This documentation is archived and is not being maintained.
Hey, Scripting Guy! Can This Relationship Be Saved?
The Microsoft Scripting Guys work for—well, are employed by—Microsoft. When not playing/coaching/watching baseball (and various other activities) they run the TechNet Script Center. Check it out at www.scriptingguys.com.
© 2008 Microsoft Corporation and CMP Media, LLC. All rights reserved; reproduction in part or in whole without permission is prohibited.
The Microsoft Scripting Guys
Download the code for this article: HeyScriptingGuy2007_09.exe (150KB)
Relationships do matter. But how would the Scripting Guys, of all people, know that relationships matter? Well, for one thing, we watch a lot of TV, and on TV they're always telling us that relationships matter.
And that's not just on soap operas or TV movies of the week. For example, there's a payday loan company commercial that encourages people to patronize their business. Is that because they're willing to loan money to people who probably shouldn't be getting a loan in the first place? No. Is that because they'll charge you as much as 900 percent annual interest on that loan? Of course not. It's because this payday loan company forms a personal relationship with you. As their commercial states, "Relationships matter."
Note: sure, we're crying—we're not ashamed of that. After all, you'd have to be pretty cold and callous not to tear up a little just thinking about the deep, enduring ties that bind a person and their payday loan company.
Of course, we know what you're thinking: "Gosh, if relationships matter to payday loan companies, then relationships must really matter to people who write scripts that interact with databases." And the fact of that matter is that relationships should matter to people who write scripts that interact with databases. Unfortunately, though, these script writers don't always realize that relationships matter. But that's OK; in this month's column we'll set everyone straight.

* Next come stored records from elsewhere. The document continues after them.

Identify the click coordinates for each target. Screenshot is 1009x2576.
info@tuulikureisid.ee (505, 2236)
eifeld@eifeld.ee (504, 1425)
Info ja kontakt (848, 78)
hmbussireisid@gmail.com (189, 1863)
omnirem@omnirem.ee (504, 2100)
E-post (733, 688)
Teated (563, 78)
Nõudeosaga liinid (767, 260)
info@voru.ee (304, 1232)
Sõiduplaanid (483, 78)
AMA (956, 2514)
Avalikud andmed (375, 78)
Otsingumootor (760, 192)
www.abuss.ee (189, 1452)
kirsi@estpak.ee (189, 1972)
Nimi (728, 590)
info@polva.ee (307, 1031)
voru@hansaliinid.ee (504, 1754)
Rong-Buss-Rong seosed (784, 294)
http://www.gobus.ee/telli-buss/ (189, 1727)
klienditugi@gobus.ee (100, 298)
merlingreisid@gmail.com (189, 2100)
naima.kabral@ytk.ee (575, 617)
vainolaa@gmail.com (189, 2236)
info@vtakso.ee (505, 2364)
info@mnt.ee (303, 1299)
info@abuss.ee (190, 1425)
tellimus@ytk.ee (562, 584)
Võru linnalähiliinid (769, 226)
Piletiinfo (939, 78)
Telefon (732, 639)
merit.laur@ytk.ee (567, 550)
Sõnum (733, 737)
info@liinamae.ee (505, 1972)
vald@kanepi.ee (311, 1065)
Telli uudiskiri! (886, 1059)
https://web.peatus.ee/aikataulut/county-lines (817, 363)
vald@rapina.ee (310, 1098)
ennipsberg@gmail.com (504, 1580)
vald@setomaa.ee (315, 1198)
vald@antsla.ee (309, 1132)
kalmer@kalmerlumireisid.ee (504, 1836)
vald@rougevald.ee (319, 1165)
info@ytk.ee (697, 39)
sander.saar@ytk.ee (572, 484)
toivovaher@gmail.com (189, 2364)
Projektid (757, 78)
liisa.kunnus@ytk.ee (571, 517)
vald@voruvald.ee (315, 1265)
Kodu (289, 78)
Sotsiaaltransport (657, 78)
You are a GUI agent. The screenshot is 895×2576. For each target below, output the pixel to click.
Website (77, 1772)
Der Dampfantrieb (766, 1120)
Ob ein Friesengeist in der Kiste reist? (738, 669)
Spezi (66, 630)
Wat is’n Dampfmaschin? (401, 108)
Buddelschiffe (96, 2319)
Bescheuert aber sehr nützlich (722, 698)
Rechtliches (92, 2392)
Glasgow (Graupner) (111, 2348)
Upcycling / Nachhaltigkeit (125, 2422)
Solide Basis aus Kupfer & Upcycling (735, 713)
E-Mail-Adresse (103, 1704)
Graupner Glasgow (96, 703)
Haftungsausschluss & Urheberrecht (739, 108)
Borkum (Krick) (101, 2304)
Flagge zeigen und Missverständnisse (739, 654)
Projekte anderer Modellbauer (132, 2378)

We know that a lot of system administrators use databases, often as a way to track their hardware inventory. The problem is that many of these databases are set up in somewhat less-than-optimal fashion. For example, suppose you need a database that keeps track of the disk drives attached to all your computers. If you don't have a background in database design, there's a good chance you'll create a one-table database like the one in Figure 1.
Figure 1 A one-table database
As you can see, that's a very simple design: there's a field for the computer name, and a couple of Yes/No fields used to indicate whether a computer has a C: drive and a D: drive. And that's about it. Crisp, clean, and to-the-point.
So what's wrong with this database? Well, to tell you the truth, pretty much everything. If you can be sure none of your computers have more than two disk drives, this design will work (sort of). However, what happens if you have a computer that has three disk drives? In that case, you're going to have to add another field, one that keeps track of drive E. OK, but what happens if you have a computer that has eleven disk drives? And what if you want to keep track of the properties for each of those drives? For example, suppose you'd like to keep track of the total size of each drive. In that case, you're going to need a Drive_C_Size field. And a Drive_D_Size field. And a Drive_E_Size field, and—well, you get the idea. (And heaven forbid you'd also like to keep track of available disk space, disk connector type, whether disk quotas have been enabled on the drive, and so forth.)
Here's a rule of thumb to keep in mind: any time an entity can have more than one of something (for example, a computer can have more than one disk drive), this "flat-file" (one-table) design isn't very good. True, in the case of disk drives you might think you can get away with it; after all, you're only going to have a finite number of drives connected to a computer. But suppose you want to query your database and get back a list of all the disk drives that are 100 gigabytes or larger. How would you go about doing something like that? Well, you'd have to first look for 100-gigabyte drives in the Drive_C_Size field, then look for the same thing in the Drive_D_Size field, then the Drive_E_Size field, then.... All in all, not a very efficient or effective approach. But what's the alternative? If you can't use a flat-file database, what can you use?
That's easy: a relational database. Relational databases are designed, among other things, to handle one-to-many relationships (for example, one computer that can have many disk drives). And before you ask, no, you don't have to go out and buy anything new in order to use a relational database; if you have a database of any kind (Microsoft® Access™, SQL Server™, Oracle, whatever), the odds are that you already have a relational database. You don't need to buy anything; you just need to know two things: 1) how to set up a relationship between two tables in that database; and 2) how to write a script that can take advantage of that relationship.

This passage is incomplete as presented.